**What the task requires**: Write out the data below line for line, with no changes.

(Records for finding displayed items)
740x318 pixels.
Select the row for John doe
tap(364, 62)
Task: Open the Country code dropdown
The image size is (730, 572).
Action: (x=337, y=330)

**Answer**:
740x318 pixels.
Select the row for John doe
tap(364, 62)
Task: Open the Country code dropdown
The image size is (730, 572).
Action: (x=337, y=330)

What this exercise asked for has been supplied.